Consigne de travail
Recopiez à l'identique les lignes allant de celle qui contient « The width and height of the screenshot is (1148, 575). » jusqu'à celle qui contient « at that location. », ces deux lignes comprises. Omettez les images dans votre réponse.

Documents sources
┌────────
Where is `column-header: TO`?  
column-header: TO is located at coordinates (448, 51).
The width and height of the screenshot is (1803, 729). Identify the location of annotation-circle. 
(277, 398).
└────────
┌────────
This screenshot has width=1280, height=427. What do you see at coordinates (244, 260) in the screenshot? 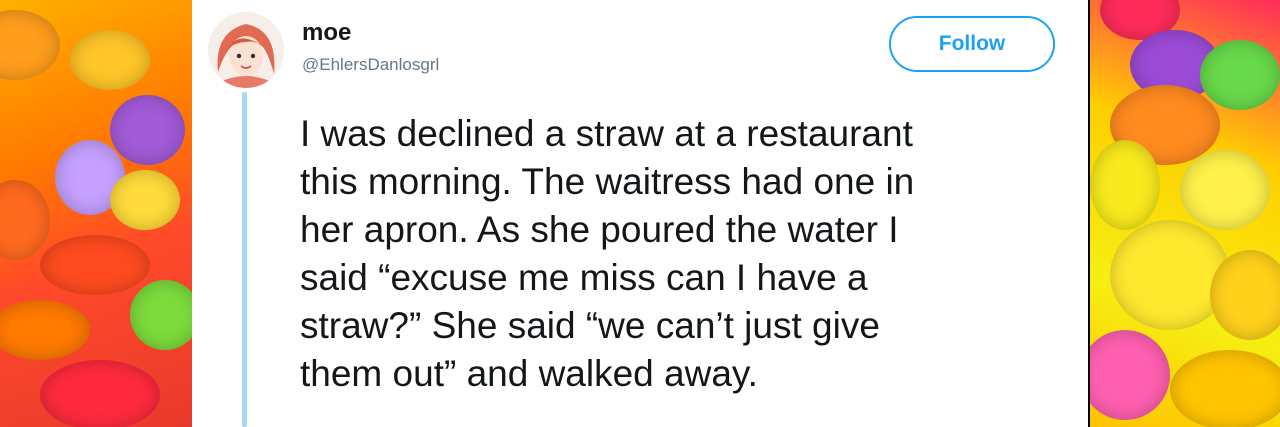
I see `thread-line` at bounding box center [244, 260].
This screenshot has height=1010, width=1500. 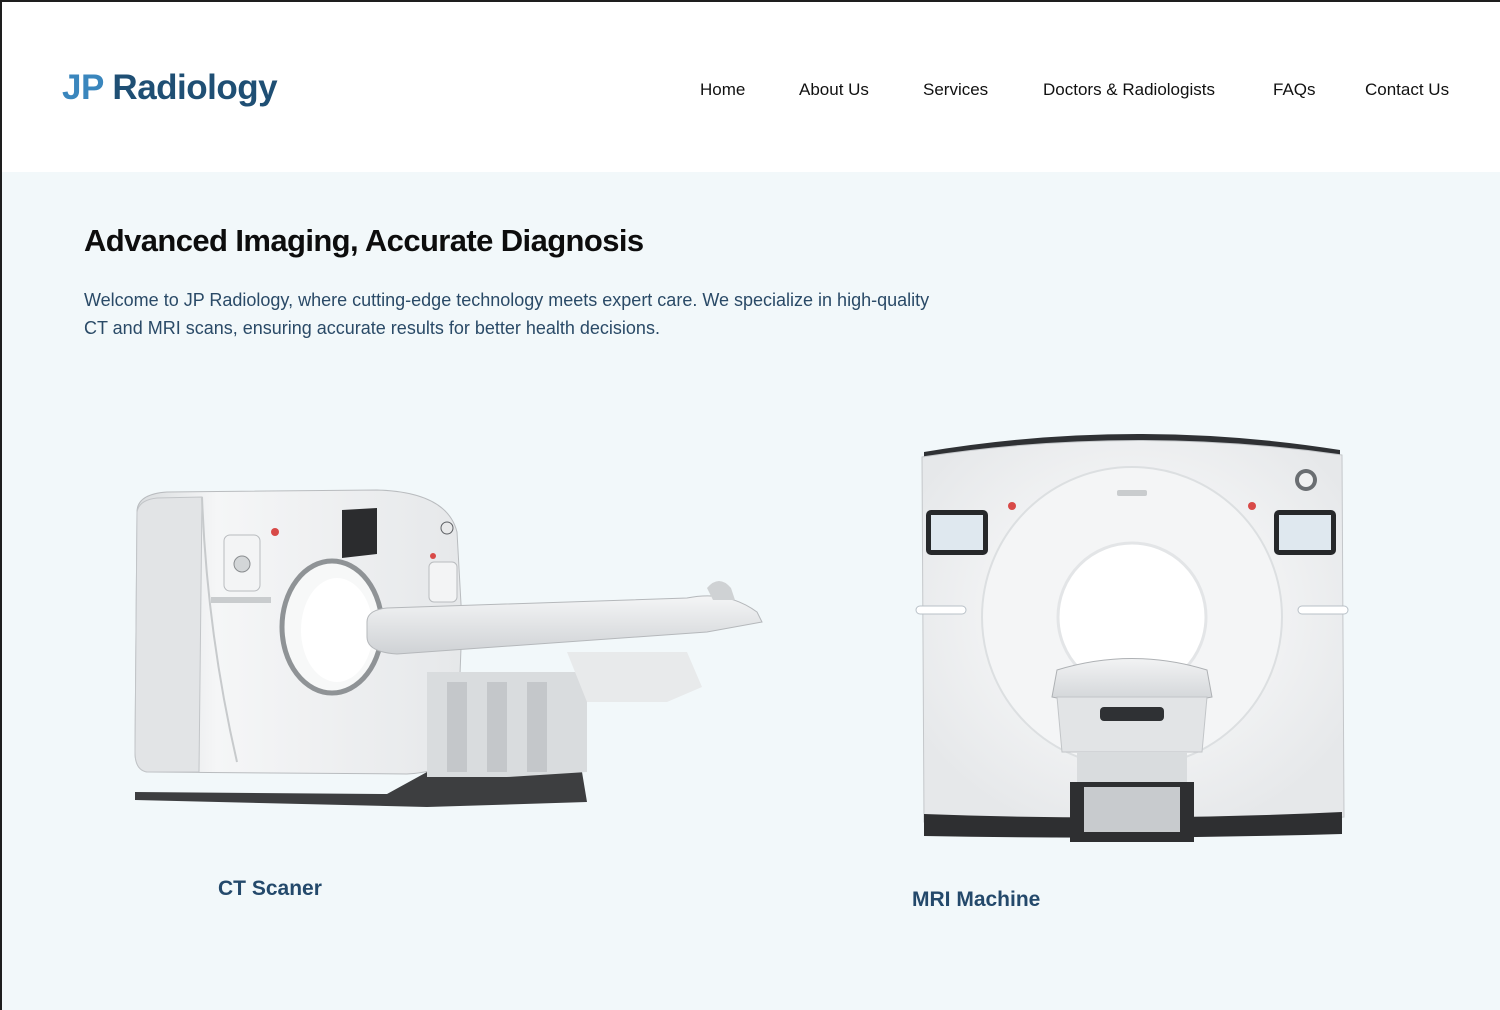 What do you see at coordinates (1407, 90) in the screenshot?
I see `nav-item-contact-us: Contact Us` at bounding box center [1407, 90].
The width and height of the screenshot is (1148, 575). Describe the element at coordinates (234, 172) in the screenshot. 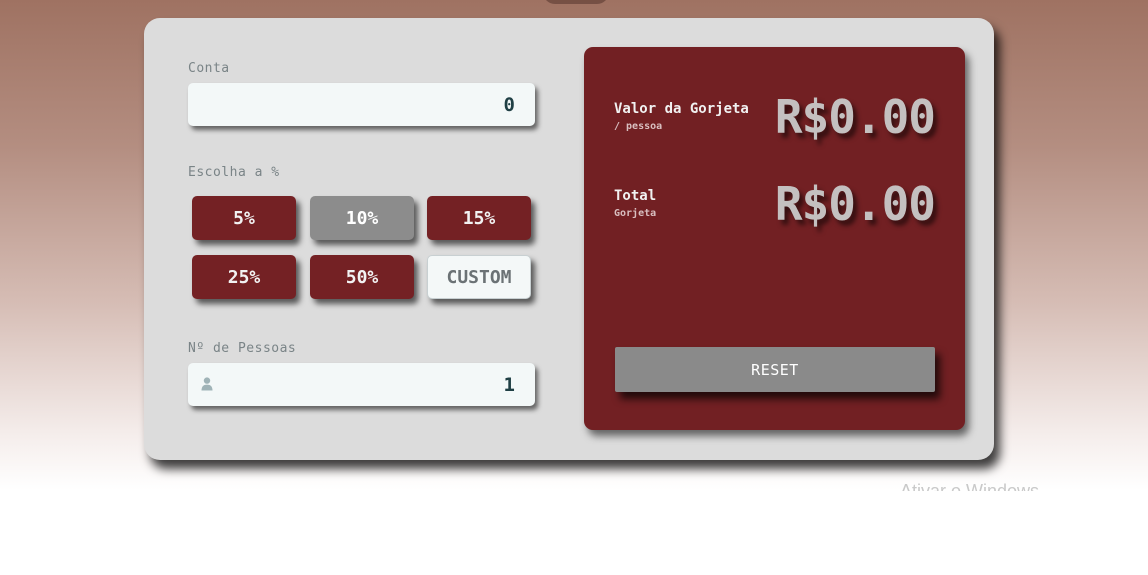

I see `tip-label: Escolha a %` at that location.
└────────
Corrigé de l'exercice
The width and height of the screenshot is (1148, 575). Describe the element at coordinates (234, 172) in the screenshot. 

I see `tip-label: Escolha a %` at that location.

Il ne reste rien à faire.